### GIVEN TASK
Pick out each line of the rows below that contains the string "input", and copy those lines in full.

[BEGIN]

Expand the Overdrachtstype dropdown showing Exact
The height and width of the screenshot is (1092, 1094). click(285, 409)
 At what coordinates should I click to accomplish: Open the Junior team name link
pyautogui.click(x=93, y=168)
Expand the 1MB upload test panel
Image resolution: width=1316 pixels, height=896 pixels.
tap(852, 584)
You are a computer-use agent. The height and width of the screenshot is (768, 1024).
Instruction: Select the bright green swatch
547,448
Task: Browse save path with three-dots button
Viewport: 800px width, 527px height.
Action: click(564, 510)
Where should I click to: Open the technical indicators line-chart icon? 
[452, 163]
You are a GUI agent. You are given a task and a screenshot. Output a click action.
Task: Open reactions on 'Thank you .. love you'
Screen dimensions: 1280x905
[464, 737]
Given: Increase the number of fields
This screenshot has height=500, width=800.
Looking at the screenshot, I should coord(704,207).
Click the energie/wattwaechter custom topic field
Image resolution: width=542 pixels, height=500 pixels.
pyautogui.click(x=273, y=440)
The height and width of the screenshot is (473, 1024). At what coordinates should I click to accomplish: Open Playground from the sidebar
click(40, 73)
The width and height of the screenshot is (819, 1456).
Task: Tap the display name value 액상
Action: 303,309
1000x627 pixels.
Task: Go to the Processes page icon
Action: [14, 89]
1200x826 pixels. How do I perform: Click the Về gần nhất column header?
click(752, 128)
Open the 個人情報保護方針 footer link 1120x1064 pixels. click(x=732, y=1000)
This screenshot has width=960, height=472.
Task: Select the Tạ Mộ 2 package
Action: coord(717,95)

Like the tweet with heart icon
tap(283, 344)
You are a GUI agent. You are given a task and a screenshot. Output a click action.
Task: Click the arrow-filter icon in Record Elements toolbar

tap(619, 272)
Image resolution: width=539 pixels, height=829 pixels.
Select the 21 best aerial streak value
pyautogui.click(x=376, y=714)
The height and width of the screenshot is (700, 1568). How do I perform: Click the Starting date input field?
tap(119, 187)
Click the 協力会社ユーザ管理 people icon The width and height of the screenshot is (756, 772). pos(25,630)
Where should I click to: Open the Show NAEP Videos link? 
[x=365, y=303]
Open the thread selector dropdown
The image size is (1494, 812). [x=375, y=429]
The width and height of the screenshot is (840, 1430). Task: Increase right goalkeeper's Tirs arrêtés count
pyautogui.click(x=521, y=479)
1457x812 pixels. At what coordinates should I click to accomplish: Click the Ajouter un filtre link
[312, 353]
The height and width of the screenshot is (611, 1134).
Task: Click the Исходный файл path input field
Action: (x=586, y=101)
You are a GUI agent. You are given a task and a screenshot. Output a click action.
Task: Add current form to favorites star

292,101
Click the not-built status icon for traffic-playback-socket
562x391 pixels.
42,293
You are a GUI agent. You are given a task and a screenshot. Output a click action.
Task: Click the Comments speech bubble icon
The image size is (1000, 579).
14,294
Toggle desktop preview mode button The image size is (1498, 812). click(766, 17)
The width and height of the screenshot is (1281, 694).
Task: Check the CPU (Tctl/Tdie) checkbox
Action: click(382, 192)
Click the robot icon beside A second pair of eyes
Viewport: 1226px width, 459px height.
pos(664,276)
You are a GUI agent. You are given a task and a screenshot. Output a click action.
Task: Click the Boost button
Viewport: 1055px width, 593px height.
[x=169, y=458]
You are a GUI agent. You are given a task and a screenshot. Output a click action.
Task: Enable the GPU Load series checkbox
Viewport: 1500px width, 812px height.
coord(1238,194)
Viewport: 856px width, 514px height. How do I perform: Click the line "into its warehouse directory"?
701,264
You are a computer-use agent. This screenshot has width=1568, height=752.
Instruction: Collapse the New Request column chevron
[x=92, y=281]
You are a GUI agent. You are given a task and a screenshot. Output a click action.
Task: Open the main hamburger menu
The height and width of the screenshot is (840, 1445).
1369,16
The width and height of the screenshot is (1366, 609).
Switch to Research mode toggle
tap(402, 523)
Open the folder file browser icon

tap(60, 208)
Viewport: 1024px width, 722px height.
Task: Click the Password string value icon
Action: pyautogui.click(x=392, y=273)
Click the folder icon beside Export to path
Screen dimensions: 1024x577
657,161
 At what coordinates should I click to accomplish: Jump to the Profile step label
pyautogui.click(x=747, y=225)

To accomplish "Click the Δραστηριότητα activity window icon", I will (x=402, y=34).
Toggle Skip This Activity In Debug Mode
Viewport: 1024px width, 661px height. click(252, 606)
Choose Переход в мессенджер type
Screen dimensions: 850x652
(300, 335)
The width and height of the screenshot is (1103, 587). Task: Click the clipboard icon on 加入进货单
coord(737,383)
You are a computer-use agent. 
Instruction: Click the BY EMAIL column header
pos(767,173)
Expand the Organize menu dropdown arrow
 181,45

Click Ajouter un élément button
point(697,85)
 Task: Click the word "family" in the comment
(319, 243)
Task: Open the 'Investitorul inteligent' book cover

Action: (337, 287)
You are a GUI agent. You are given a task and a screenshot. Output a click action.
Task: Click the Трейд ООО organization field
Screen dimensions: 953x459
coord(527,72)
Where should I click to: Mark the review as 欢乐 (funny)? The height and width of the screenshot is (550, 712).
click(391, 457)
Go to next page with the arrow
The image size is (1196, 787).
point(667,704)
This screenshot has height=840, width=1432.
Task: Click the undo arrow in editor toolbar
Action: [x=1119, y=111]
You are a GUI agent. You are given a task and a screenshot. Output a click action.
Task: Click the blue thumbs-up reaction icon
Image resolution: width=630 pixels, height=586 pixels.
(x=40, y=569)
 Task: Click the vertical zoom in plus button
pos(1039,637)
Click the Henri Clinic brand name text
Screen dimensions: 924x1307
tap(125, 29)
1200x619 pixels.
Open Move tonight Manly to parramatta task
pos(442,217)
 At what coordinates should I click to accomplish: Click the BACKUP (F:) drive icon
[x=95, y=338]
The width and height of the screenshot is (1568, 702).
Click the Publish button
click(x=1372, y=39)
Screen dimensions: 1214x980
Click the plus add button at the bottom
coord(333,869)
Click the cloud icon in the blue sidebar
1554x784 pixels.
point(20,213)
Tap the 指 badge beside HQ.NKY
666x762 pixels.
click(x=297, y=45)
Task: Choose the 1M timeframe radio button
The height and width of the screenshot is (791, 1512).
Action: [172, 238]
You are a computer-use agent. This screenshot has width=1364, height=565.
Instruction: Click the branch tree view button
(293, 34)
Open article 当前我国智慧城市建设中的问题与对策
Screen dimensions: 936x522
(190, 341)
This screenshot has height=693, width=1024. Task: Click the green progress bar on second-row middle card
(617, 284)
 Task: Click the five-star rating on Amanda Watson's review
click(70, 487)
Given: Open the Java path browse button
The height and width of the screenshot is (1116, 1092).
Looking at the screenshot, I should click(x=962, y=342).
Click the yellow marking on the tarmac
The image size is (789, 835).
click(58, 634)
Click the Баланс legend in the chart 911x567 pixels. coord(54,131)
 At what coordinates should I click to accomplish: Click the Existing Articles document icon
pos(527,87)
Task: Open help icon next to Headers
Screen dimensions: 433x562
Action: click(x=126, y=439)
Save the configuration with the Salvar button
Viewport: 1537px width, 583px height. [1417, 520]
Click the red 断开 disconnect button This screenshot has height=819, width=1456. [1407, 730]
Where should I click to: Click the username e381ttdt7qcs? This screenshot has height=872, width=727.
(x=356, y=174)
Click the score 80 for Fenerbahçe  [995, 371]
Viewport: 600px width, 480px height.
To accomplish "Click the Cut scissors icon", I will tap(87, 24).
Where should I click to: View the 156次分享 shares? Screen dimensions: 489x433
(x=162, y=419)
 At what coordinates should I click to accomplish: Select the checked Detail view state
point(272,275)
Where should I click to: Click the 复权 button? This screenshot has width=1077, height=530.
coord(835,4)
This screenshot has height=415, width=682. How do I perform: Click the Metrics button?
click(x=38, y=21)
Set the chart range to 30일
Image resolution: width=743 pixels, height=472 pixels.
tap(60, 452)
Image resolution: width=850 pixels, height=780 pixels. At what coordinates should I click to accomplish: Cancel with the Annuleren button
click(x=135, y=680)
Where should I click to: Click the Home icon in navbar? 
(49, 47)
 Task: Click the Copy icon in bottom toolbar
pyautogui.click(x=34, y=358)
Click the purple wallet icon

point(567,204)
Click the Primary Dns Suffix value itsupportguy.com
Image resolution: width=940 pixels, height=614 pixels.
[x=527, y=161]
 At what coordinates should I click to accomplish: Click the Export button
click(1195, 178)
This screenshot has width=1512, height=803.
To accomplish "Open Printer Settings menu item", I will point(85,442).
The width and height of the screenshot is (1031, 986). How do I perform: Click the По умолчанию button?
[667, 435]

[END]

### REPLY
The height and width of the screenshot is (700, 1568). How do I perform: Click the Starting date input field?
Task: Click the Исходный файл path input field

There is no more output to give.